Of course, I had to remedy this oversight, so one-click order I did and was soon settled into a memoir of one of England’s beloved sons I hadn’t even known existed. But after the first chapter, I admit I didn’t know if it was love or hate.
Three-year-old Laurie sits on the floor of his new home amidst the chaos of moving a family of seven into a new cottage in the village of Slad. Little Laurie was surrounded by “glass fishes, china dogs, shepherds and shepherdesses, bronze horsemen, stopped clocks, barometers, and photographs of bearded men”. His sisters and mother bustle in and out of the house; his brothers help unload the handcart. Lee’s prose was over-rich, I thought—awash in adjectives and adverbs; drowning in lists. I almost put the memoir aside.

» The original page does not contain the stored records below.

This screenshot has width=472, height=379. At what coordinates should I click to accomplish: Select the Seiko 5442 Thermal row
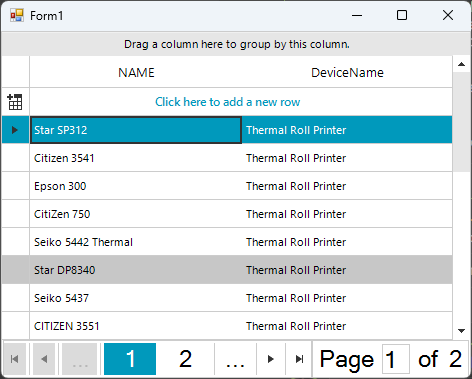227,242
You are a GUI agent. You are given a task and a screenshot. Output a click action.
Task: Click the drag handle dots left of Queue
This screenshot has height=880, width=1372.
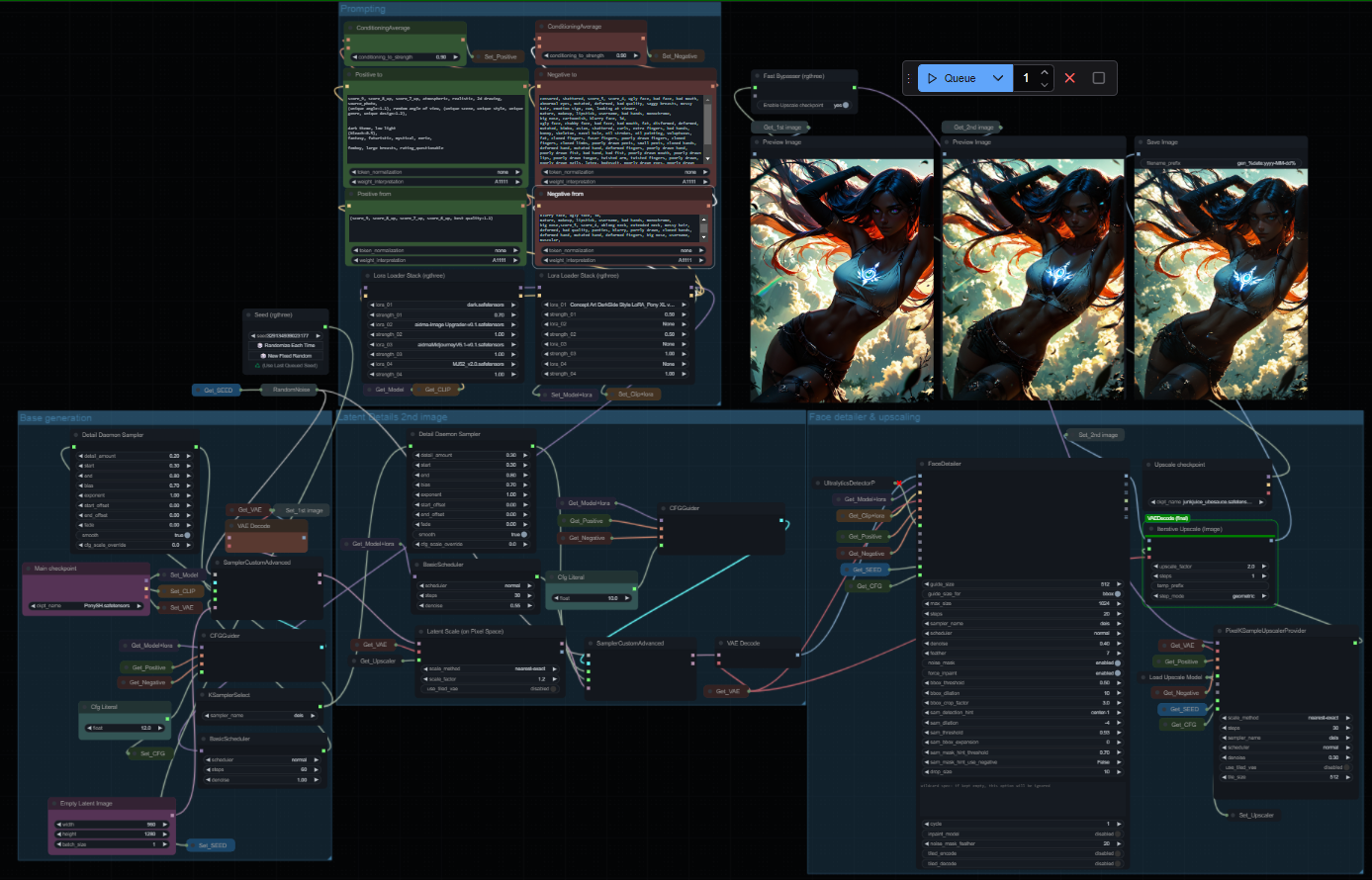click(908, 78)
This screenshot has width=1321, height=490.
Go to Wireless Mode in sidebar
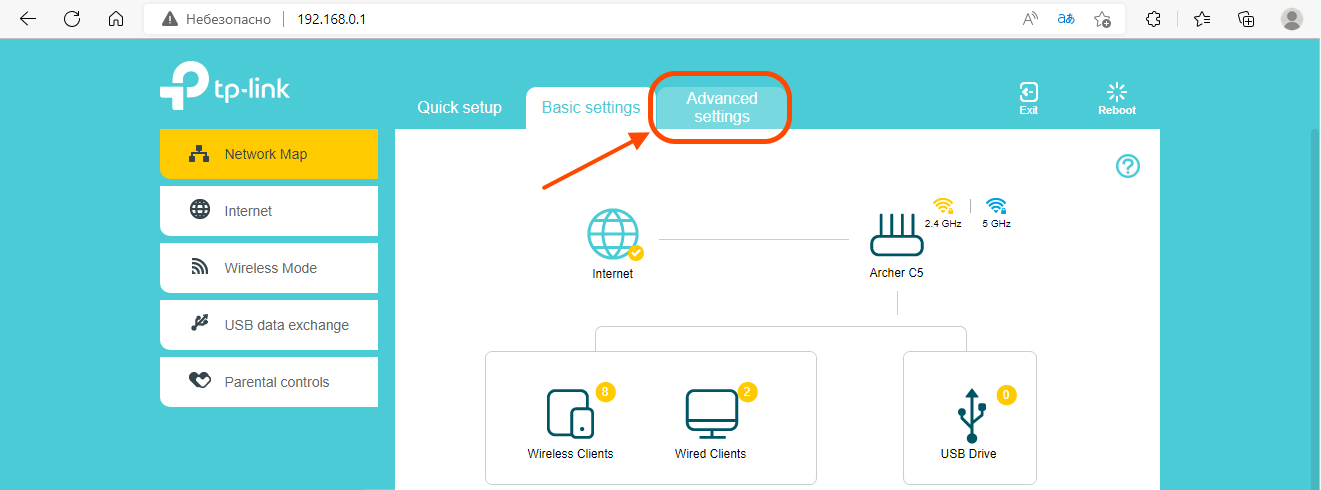tap(268, 268)
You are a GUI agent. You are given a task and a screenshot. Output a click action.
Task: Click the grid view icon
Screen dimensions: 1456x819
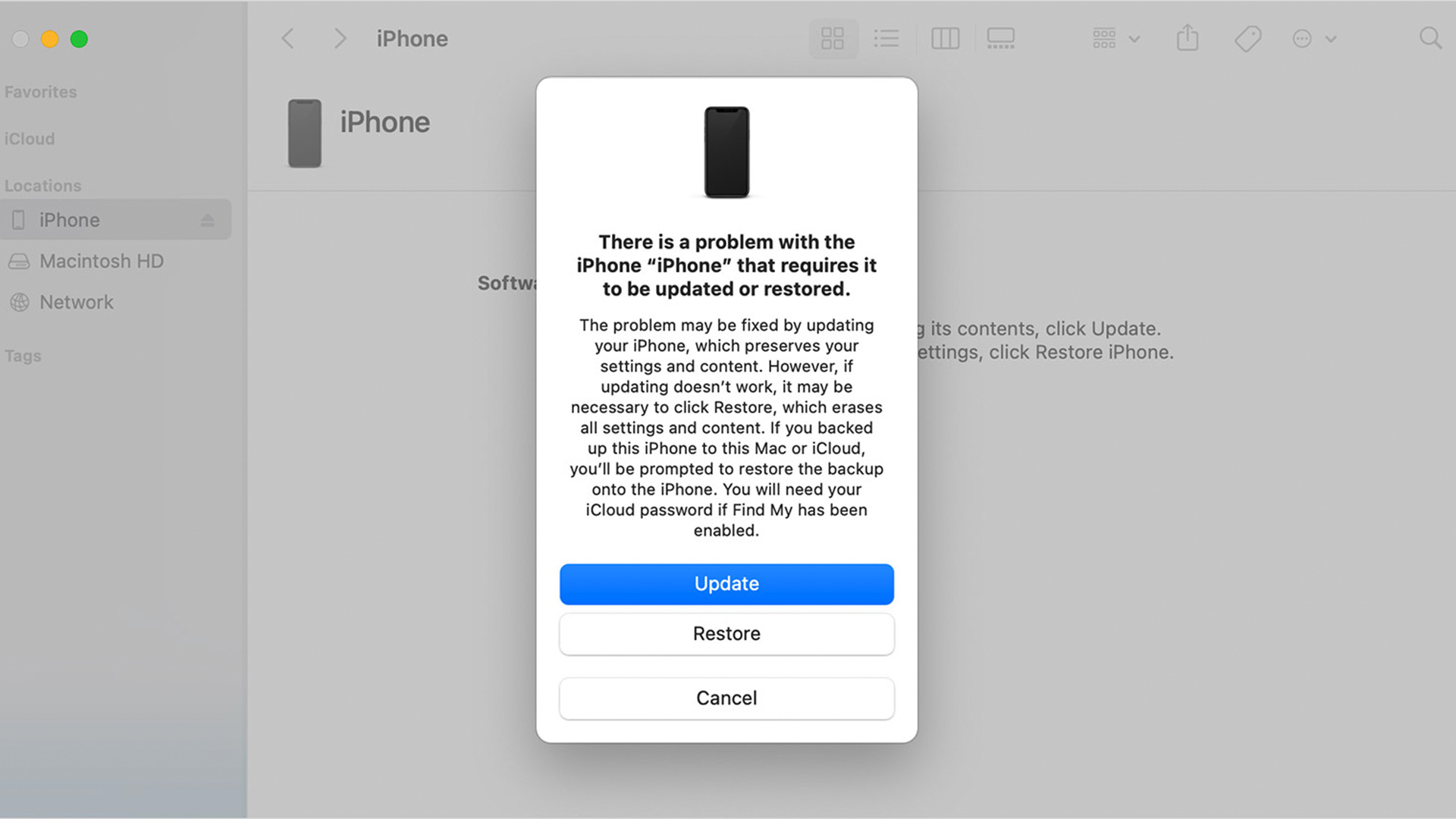[831, 38]
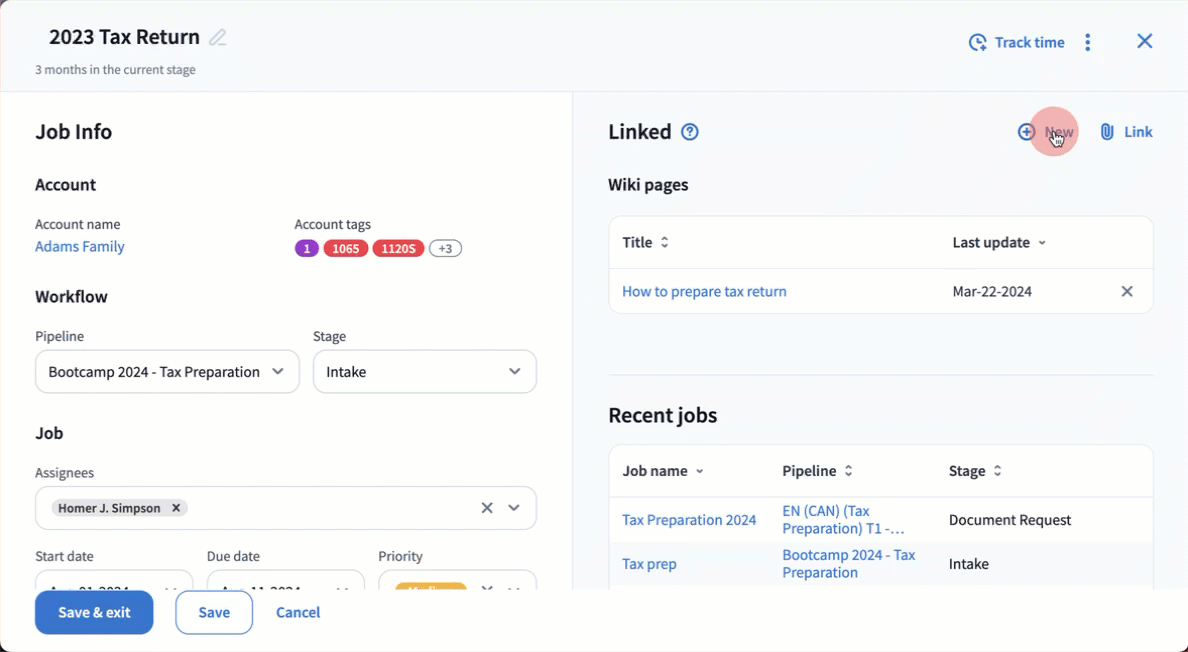Click the Track time clock icon
1188x652 pixels.
tap(977, 42)
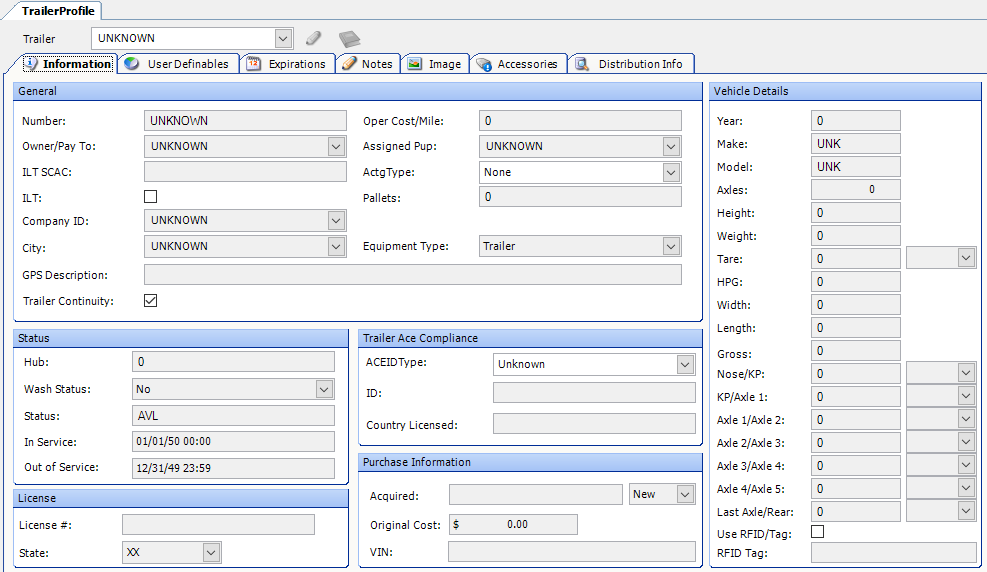This screenshot has width=987, height=572.
Task: Click the Distribution Info magnifier icon
Action: [582, 64]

But after another chapter, Lee grew on me. His rich narrative seemed to mirror the lush countryside and the hub-bub that was his home. I settled into those lists and that descriptive prose. Like this: “That kitchen, worn by our boots and lives, was scruffy, warm, and low, whose fuss of furniture seemed never the same but was shuffled each day” and this: “These were the … rocks of our submarine life, each object worn smooth by our constant nuzzling, or encrusted by lively barnacles, relics of birthdays and dead relations, wrecks of furniture long since foundered …” It’s definitely not my style and not what I’d usually choose, but I’m happy I did.
Cider With Rosie let me peek into a world that no longer exists—grannies who lived as neighbors for decades, yet
never spoke; sisters who decorated their hats with bits and bobs; a picnic caravanned to a just perfect spot in the woods; a school teacher quick to smack boys upside the head; sleeping five to a room in quilt-deep beds; a bottle of shared cider and a stolen kiss under a field wagon.
Lee went on to write two more memoirs of his life and a few books of poetry. I was able to find a wonderful interview with Lee on the BBC—his recollections follow the book closely—which makes a great companion listen.
Cider With Rosie should probably be read when the time is just right, like a hazy summer afternoon or a blustery winter night … or anytime, really, when the edges of the world outside become blurred and you could oh-so-easily fade into the English countryside.